> _Task material_
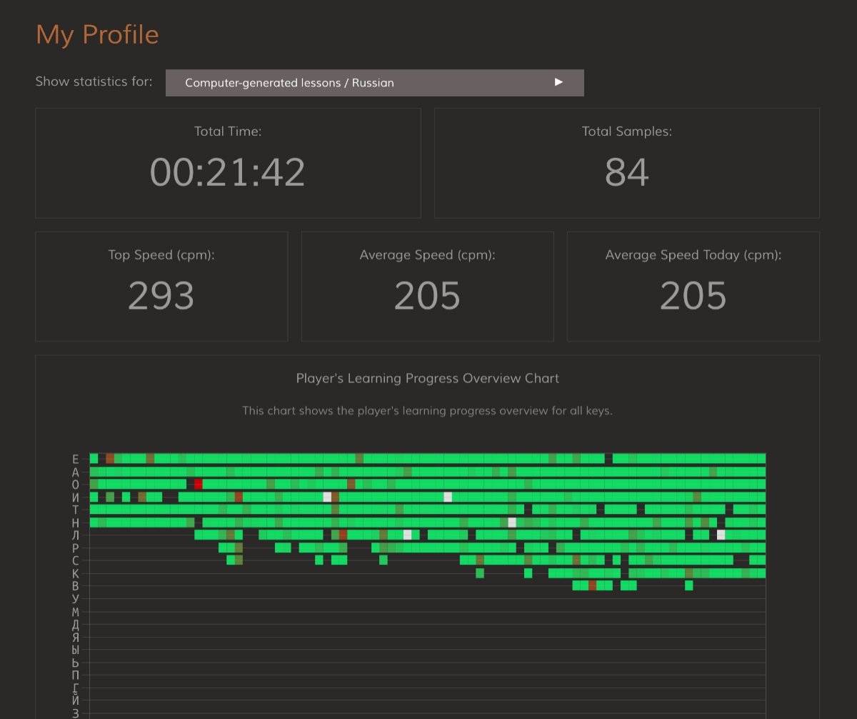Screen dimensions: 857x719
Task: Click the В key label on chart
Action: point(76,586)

==

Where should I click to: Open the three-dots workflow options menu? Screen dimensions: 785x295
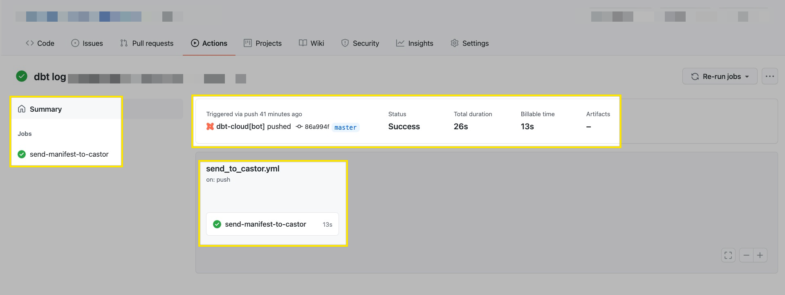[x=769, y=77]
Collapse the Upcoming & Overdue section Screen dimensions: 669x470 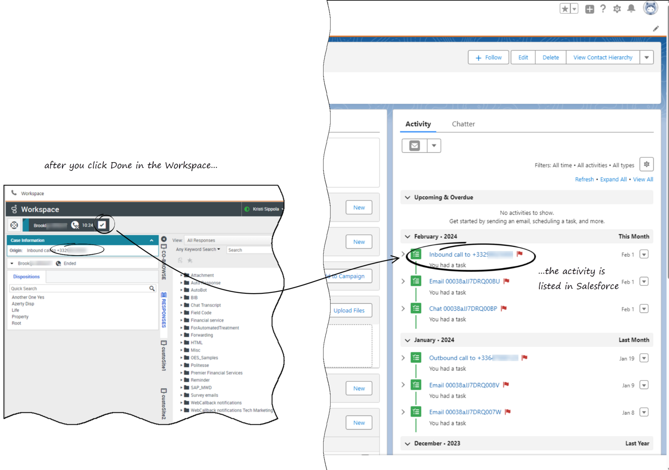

> _Exercise goal_
Which part of the entries opens with the line containing "Where should I" and closes with the line containing "Collapse the Upcoming"? Output that part exactly, ends included, pictures excluded.

> _Expected answer_
Where should I click to: Open the three-dots workflow options menu? Screen dimensions: 785x295
[x=769, y=77]
Collapse the Upcoming & Overdue section Screen dimensions: 669x470 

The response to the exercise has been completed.